## WHAT TO PRODUCE
The word "agent" marks the lines to copy; find all of them in the entries below.

## THE DATA
===============
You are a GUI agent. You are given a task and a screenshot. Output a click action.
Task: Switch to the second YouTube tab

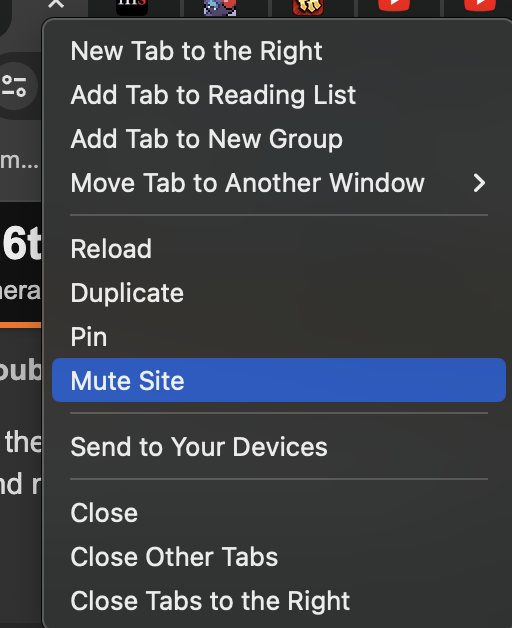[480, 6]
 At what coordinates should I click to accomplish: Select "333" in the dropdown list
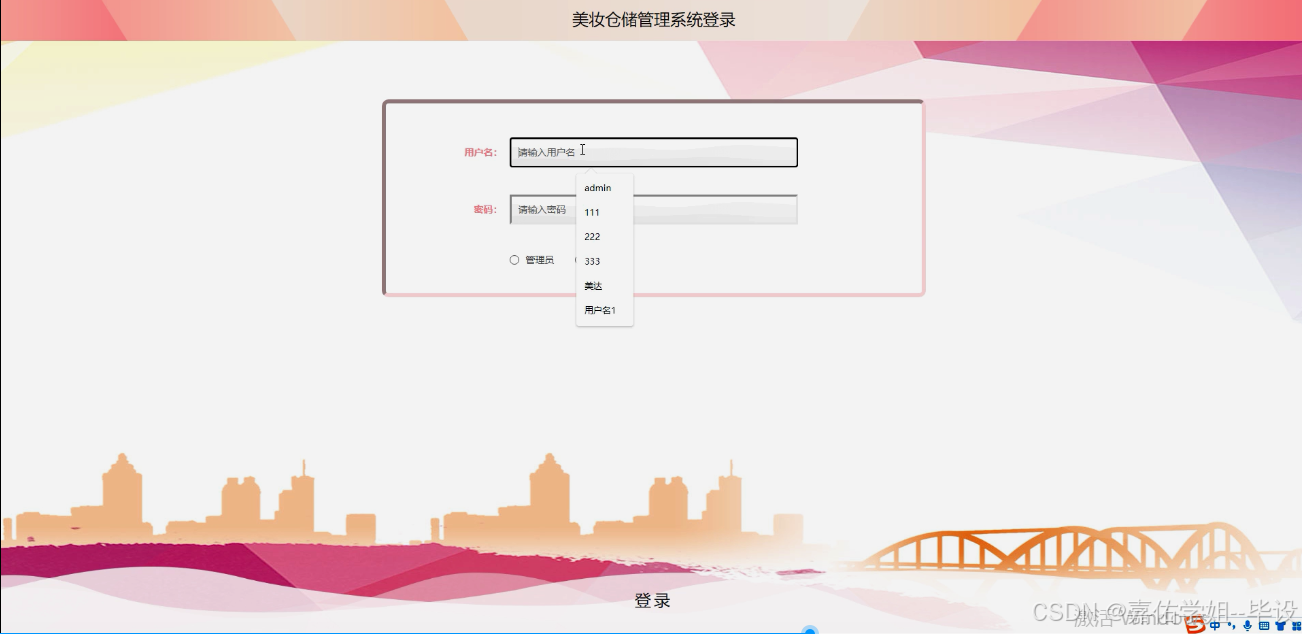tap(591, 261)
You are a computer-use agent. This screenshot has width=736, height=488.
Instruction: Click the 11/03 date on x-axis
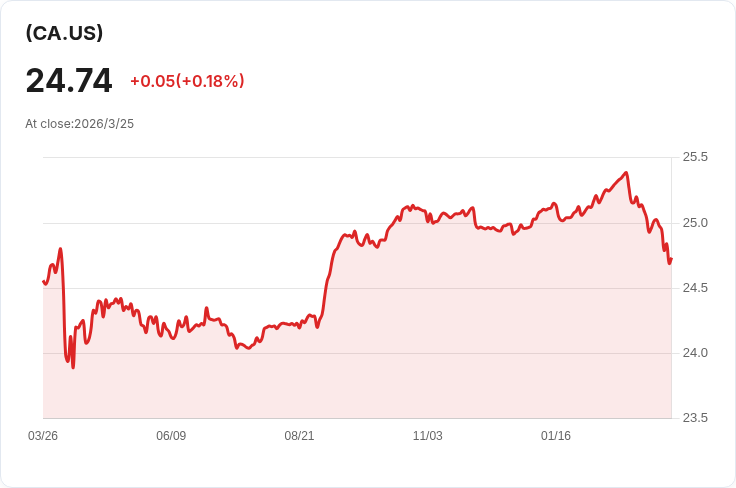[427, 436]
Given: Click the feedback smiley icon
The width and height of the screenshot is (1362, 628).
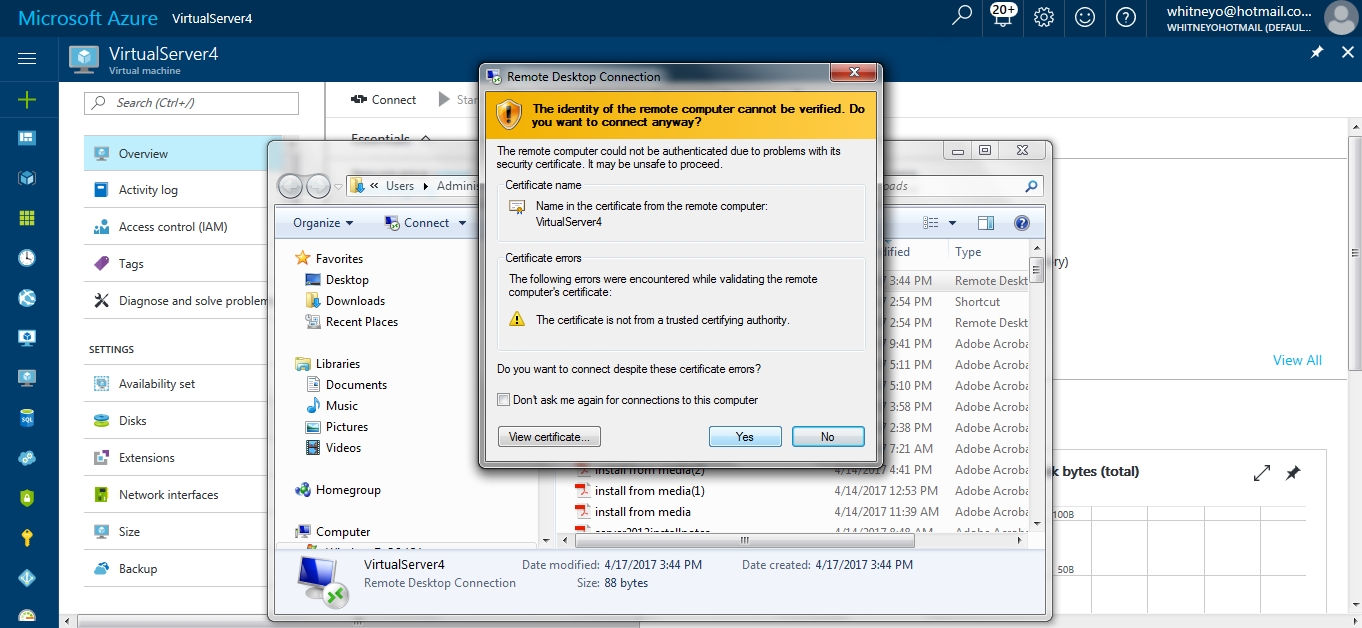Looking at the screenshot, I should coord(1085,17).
===============
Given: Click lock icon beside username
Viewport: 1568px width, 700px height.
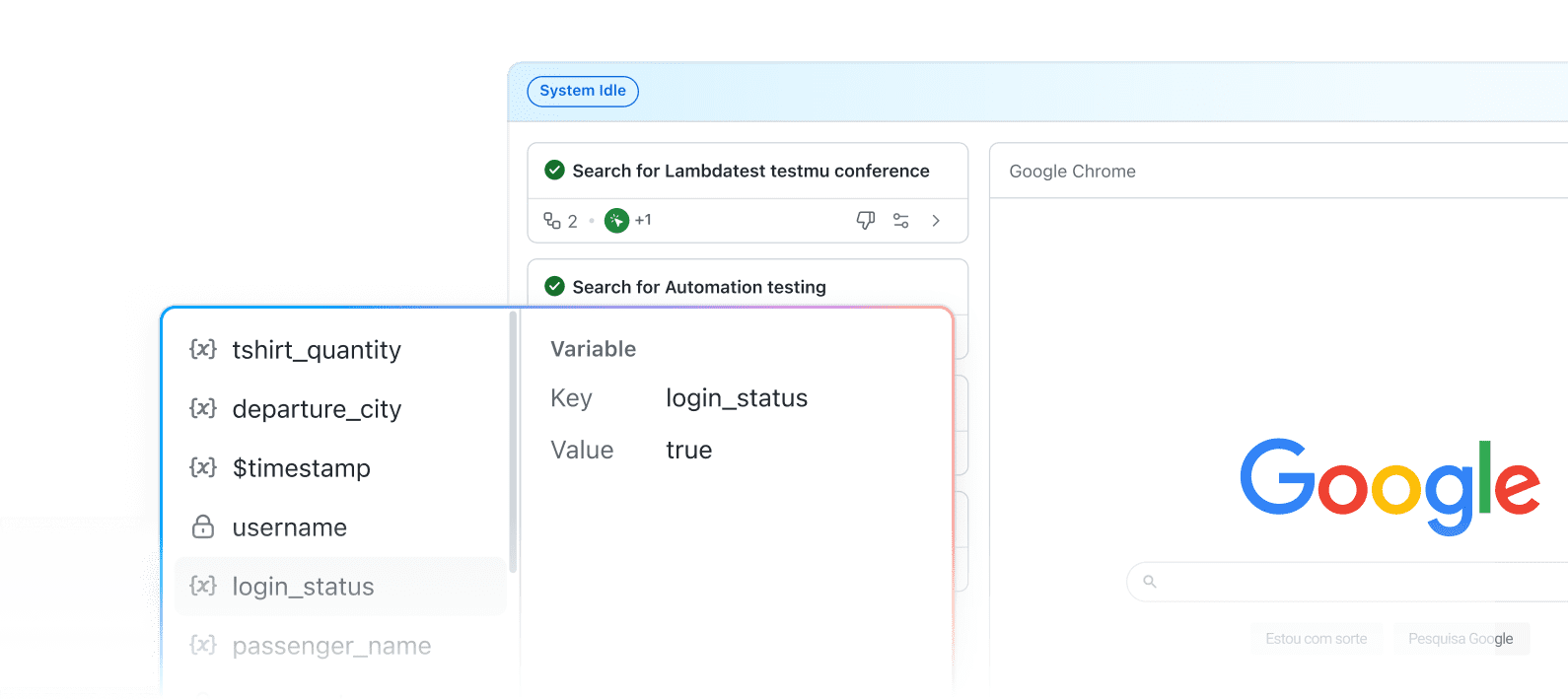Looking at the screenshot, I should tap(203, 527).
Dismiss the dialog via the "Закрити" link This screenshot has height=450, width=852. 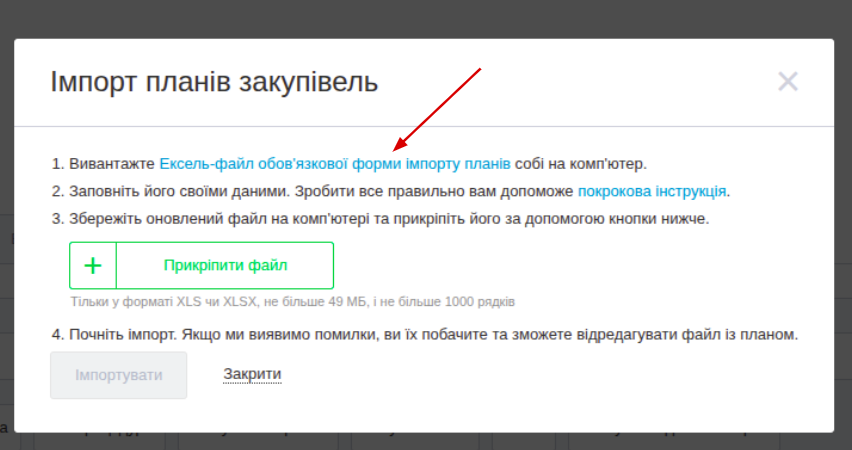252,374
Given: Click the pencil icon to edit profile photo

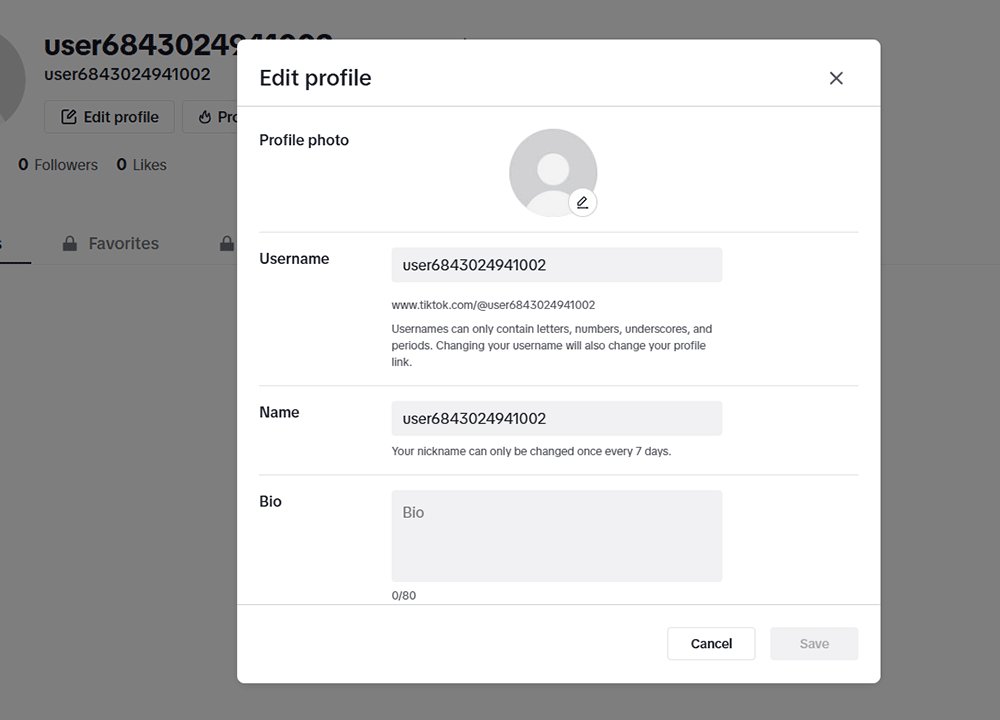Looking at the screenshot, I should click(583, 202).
===============
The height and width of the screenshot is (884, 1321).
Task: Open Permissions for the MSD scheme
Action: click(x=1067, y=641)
===============
## TASK SOLUTION
You are a GUI agent. You are given a task and a screenshot. Output a click action.
You are a computer-use agent. This screenshot has width=736, height=488.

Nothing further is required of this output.